Another connection between these two films is drag. In T-Blockers, we have Cryptessa the horror host oracle dragging up her movie intros and providing a voiceover for the narrative while reading the cultural context. Satranic Panic features a trans drag performer protagonist, Aria, and multiple characters in hilariously variable drag (some of which is a see-through costume for villainy). After a post-performance kiki turns punchy and fiery, Nell comments, First it was a drag queen, then it was a demon. What constitutes good and bad drag takes on layers with regard to people’s motivations as well as their sensibilities. In Satranic Panic, drag is more overtly thematized, with Aria spelling it out when she says, There is a difference between drag and trans—and sweetie, I think you know that. Script writers Mackay, Cassie Hamilton (who also acts and sings), and Ben Pahl Robinson are crafty (and self-aware) enough writers to follow that on-the-nose moment in the midst of Aria’s big monolog at the end of Satranic Panic with a shout from the peanut gallery: Hey, get back on track!
Another fine line here is that between musical theater and drag, and as someone with an allergy to the former and an unabashed love of the latter, we can confirm that Mackay and all ride it well. The cracks crackle, the stage performances are draggy, and the campy sensibility extends through even the most intimate moments between two characters in good lighting. That last feat is most impressive, and most indicative of Mackay’s talent. The effect is to present characters who are equally self-aware and willfully oblivious to anything outside the moment, while we all know they will face consequences (but won’t merely be punished for it). As an extension of that, we get a genuine sense of queer friendship, and how we can allow each other to be ourselves even when we suspect we might know better. We can’t live each others’ lives or make decisions for one other, even as we share the moment and appreciate how we feel it differently. That overlap of distinct, simultaneous experience is part of the texture of friendship, and we don’t need to be in perfect synch or agreement to enjoy the spark.
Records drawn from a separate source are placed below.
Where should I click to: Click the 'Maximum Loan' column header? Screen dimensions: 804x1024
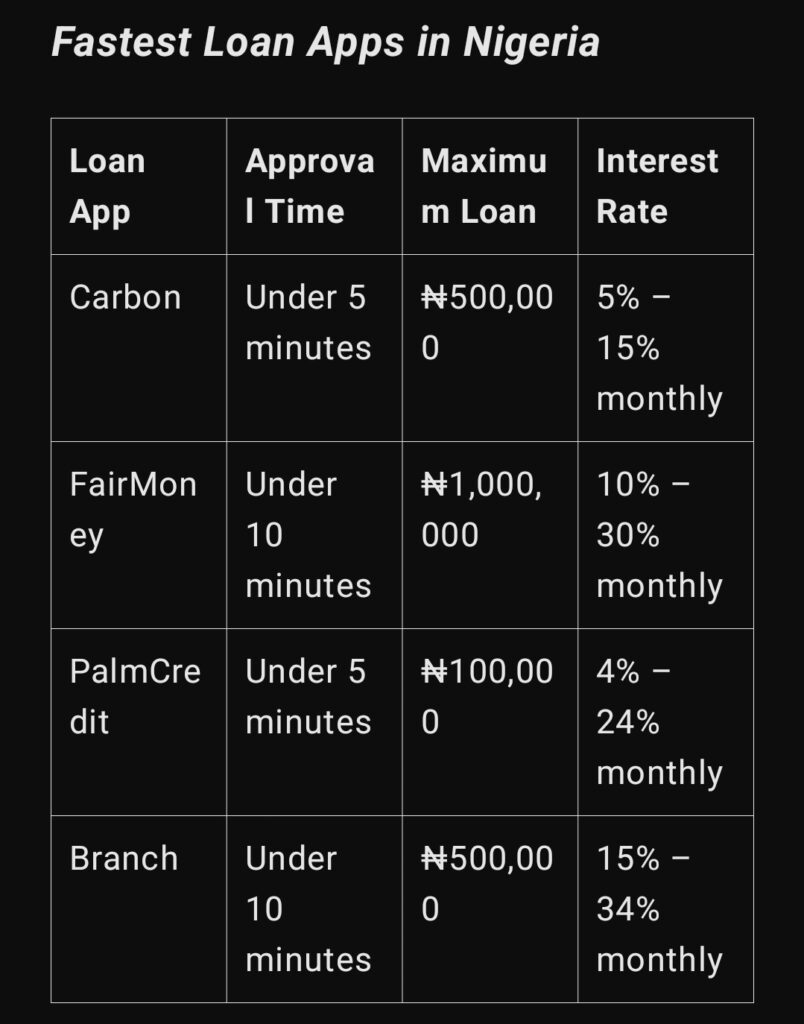[490, 186]
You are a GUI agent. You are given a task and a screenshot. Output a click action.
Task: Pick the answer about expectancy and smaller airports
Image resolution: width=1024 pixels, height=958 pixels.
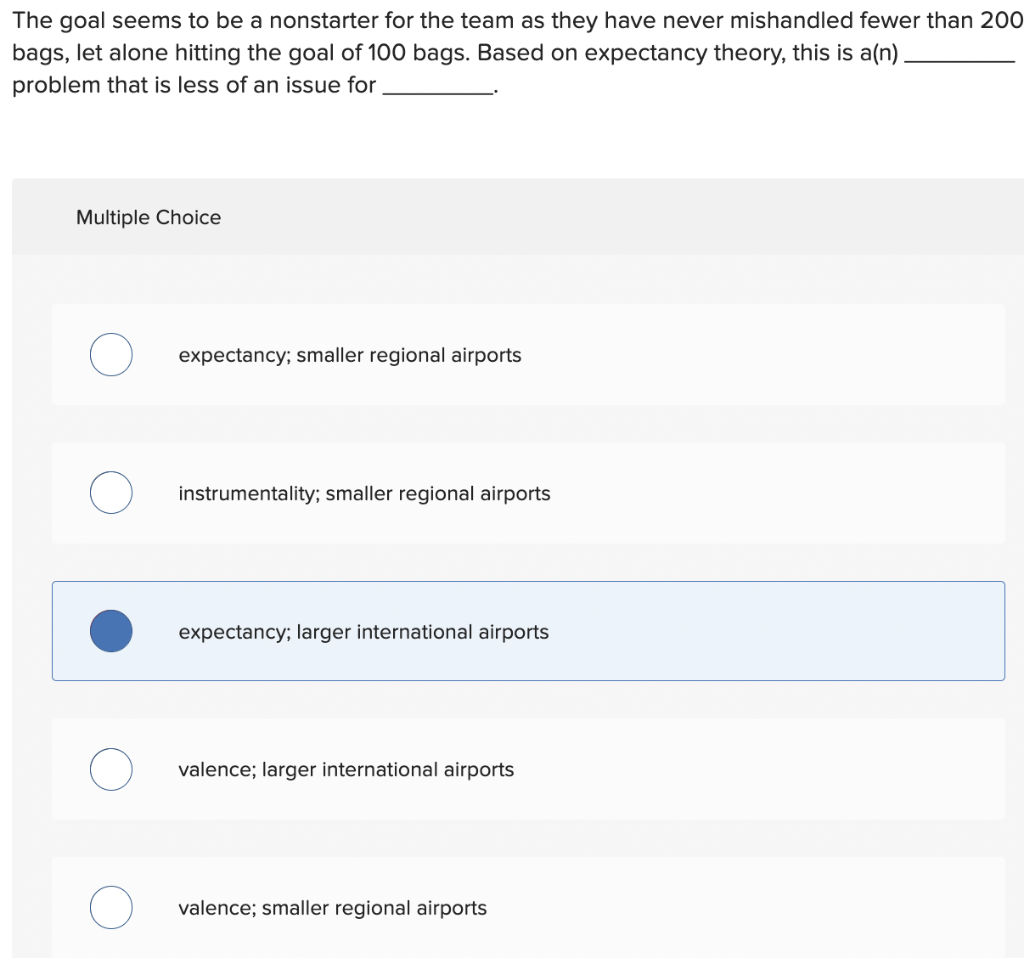coord(349,355)
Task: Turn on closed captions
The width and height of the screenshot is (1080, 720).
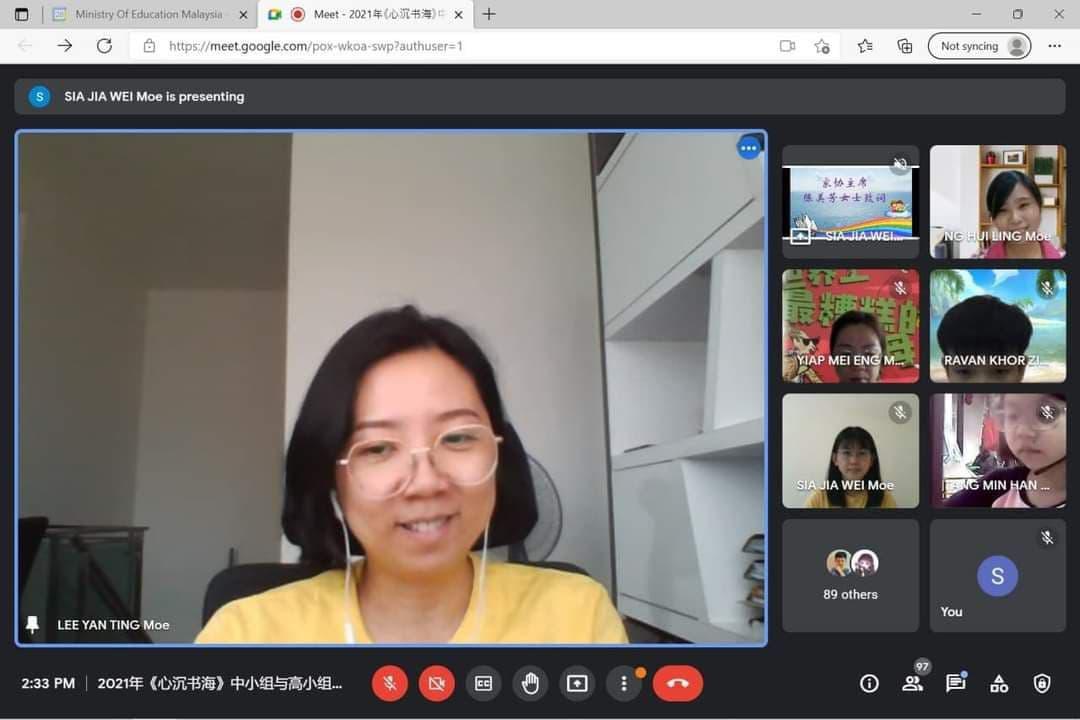Action: pos(483,683)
Mackay and cinematographer Aaron Schuppan’s lighting underscores this, layering purples, pinks, and reds, and bathing characters in warm, yellow-orange daylight in intimate moments and moments of individual reflection. The lighting effects are comforting even when characters have dysphoric flashes.
Which brings us back to these twinges of feeling and knowing in both films. Sophie and Aria experience jolts of awareness Aria describes when her bestie Jay (Zarif) asks her how it feels: Feels like a shiver at first… then it kind of feels like dysphoria used to feel… tension, wrongness. However, she notes, that wrongness is outside, not inside. It’s a sudden awareness Aria and Sophie have of their surroundings, and of people who mean them harm. It’s a superpower, and they’ve learned to use it to fight demons and better love their friends.